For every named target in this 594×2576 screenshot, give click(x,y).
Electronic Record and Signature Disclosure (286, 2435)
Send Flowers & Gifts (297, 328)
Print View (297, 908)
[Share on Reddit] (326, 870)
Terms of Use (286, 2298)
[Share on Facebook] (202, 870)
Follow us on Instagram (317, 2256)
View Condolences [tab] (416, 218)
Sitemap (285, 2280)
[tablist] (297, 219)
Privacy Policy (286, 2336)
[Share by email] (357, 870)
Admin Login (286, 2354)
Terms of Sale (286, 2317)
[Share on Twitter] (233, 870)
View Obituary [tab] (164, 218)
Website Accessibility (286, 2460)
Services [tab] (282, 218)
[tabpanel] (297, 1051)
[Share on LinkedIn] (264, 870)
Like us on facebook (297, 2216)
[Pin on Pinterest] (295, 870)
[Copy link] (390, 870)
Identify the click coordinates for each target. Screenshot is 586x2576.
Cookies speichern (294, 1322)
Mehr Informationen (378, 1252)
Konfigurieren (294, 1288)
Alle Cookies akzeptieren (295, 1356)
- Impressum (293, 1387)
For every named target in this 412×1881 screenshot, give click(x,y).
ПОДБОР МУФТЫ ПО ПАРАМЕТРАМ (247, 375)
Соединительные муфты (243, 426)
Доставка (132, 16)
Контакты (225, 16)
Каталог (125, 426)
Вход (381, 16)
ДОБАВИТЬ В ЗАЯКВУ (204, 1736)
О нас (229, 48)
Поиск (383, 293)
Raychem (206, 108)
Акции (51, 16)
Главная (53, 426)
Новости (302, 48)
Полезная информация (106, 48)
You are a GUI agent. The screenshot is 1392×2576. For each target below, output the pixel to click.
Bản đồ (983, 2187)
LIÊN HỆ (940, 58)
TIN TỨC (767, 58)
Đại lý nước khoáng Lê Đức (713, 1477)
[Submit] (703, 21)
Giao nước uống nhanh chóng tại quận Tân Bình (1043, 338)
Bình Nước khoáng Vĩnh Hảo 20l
···
### TASK DESCRIPTION
Which lines of the material contain the string "named"? List each of them.

### FINAL ANSWER
For every named target in this 594×2576 screenshot, give click(x,y).
For every named target in this 412×1881 screenshot, give click(x,y).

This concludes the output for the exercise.